Construct a SchemaFactory with a given scope.

Signature

constructor(
scope: TScope);

Remarks

There are no restrictions on mixing schema from different schema factories. Typically each library will create one or more SchemaFactories and use them to define its schema.

Parameters

Parameter Type Description
scope TScope

Property Details

boolean

TreeNodeSchema for holding a boolean.

Signature

readonly boolean: TreeNodeSchemaNonClass<"com.fluidframework.leaf.boolean", NodeKind.Leaf, boolean, boolean, true, unknown, never>;

Type: TreeNodeSchemaNonClass<"com.fluidframework.leaf.boolean", NodeKind.Leaf, boolean, boolean, true, unknown, never>

handle

TreeNodeSchema for holding an IFluidHandle.

Signature

readonly handle: TreeNodeSchemaNonClass<"com.fluidframework.leaf.handle", NodeKind.Leaf, _dummyImport<unknown>, _dummyImport<unknown>, true, unknown, never>;

Type: TreeNodeSchemaNonClass<"com.fluidframework.leaf.handle", NodeKind.Leaf, _dummyImport<unknown>, _dummyImport<unknown>, true, unknown, never>

identifier

A special field which holds a unique identifier for an object node.

Signature

get identifier(): FieldSchema<FieldKind.Identifier, typeof this.string>;

Type: FieldSchema<FieldKind.Identifier, typeof this.string>

Remarks

The value of this field, a "node identifier", uniquely identifies a node among all other nodes in the tree. Node identifiers are strings, and can therefore be used as lookup keys in maps or written to a database. When the node is constructed, the identifier field does not need to be populated. The SharedTree will provide an identifier for the node automatically. An identifier provided automatically by the SharedTree has the following properties: - It is a UUID. - It is compressed to a space-efficient representation when stored in the document. - A compressed form of the identifier can be accessed at runtime via the Tree.shortId() API. - It will error if read (and will not be present in the object's iterable properties) before the node has been inserted into the tree.

However, a user may alternatively supply their own string as the identifier if desired (for example, if importing identifiers from another system). In that case, it is up to the user to ensure that the identifier is unique within the current tree - no other node should have the same identifier at the same time. If the identifier is not unique, it may be read, but may cause libraries or features which operate over node identifiers to misbehave. User-supplied identifiers may be read immediately, even before insertion into the tree.

· · · ·

_WHAT THIS EXERCISE ASKS_.
1) Transcribe the part of the SchemaFactory reference that begins at the words "TreeNodeSchema for holding an" and stops after "an object node.".
2) Please condense the paragraph of the SchemaFactory reference that opens with "However, a user may alternatively supply" into a short bulleted list that keeps its main facts.
3) According to the SchemaFactory reference, what properties does an identifier provided automatically by the SharedTree have? List all of them.
Answer using only the SchemaFactory reference.

_RECORDED DATA_.
· · · ·

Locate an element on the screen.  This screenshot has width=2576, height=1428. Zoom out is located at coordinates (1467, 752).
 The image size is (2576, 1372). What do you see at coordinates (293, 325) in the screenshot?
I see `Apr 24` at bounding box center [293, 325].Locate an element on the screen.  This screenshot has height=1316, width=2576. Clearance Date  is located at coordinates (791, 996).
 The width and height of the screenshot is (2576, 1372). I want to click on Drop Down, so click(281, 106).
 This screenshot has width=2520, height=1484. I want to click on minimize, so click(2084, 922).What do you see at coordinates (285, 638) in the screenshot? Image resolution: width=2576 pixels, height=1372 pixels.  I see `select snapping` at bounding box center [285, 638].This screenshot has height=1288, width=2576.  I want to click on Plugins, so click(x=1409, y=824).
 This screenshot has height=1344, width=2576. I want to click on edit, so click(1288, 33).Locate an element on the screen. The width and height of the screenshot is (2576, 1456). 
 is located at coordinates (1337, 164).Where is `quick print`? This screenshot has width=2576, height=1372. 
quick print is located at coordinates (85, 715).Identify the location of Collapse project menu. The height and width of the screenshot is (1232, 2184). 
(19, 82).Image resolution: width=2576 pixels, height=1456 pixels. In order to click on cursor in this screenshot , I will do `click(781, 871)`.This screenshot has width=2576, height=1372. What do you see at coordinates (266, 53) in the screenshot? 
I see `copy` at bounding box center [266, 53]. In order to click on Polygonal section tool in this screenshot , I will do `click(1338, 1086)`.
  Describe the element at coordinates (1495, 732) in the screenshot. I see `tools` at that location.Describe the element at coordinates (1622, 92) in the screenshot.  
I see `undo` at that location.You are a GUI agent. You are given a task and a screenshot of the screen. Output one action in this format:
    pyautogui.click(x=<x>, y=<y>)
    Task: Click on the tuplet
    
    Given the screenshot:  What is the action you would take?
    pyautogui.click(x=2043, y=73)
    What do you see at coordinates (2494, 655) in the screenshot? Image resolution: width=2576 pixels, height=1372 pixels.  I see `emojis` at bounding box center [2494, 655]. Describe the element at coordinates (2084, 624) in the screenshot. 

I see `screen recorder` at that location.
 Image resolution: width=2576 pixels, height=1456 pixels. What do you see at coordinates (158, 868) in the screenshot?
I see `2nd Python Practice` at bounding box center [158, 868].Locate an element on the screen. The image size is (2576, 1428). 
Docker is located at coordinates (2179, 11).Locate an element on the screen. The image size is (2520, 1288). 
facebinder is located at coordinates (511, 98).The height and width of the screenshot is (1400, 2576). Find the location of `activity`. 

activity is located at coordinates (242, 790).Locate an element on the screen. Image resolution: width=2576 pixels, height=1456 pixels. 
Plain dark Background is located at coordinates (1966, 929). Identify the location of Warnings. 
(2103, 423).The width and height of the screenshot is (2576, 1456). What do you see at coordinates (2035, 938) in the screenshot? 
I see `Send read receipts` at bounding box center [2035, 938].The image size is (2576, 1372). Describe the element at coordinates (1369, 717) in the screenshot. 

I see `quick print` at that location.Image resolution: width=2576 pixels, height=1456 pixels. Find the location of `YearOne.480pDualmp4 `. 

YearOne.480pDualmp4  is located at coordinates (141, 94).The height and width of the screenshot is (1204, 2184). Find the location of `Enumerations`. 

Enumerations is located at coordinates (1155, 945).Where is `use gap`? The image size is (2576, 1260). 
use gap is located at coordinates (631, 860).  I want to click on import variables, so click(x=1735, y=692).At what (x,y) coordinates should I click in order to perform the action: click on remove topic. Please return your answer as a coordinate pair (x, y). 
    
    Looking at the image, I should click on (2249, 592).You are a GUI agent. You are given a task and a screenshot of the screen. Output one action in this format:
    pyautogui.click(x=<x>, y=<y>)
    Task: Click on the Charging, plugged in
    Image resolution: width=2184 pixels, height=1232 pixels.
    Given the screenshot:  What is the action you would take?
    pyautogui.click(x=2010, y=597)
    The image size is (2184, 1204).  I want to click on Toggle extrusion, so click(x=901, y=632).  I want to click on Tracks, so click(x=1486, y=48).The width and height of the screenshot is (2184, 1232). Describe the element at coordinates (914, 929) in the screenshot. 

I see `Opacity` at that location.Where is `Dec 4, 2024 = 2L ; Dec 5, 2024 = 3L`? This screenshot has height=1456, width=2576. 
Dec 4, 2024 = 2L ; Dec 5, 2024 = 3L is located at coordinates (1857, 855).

· · · ·

_ANSWERS PROVIDED_.
1)
TreeNodeSchema for holding an IFluidHandle.

Signature

readonly handle: TreeNodeSchemaNonClass<"com.fluidframework.leaf.handle", NodeKind.Leaf, _dummyImport<unknown>, _dummyImport<unknown>, true, unknown, never>;

Type: TreeNodeSchemaNonClass<"com.fluidframework.leaf.handle", NodeKind.Leaf, _dummyImport<unknown>, _dummyImport<unknown>, true, unknown, never>

identifier

A special field which holds a unique identifier for an object node.

2)
- A user may supply their own string as the identifier, for example when importing identifiers from another system.
- The user must then make sure the identifier is unique within the current tree, so that no other node has the same identifier at the same time.
- A non-unique identifier may be read, but it may cause libraries or features that operate over node identifiers to misbehave.
- User-supplied identifiers may be read immediately, even before insertion into the tree.

3)
- It is a UUID.
- It is compressed to a space-efficient representation when stored in the document.
- A compressed form of it can be accessed at runtime via the Tree.shortId() API.
- It will error if read (and will not be present in the object's iterable properties) before the node has been inserted into the tree.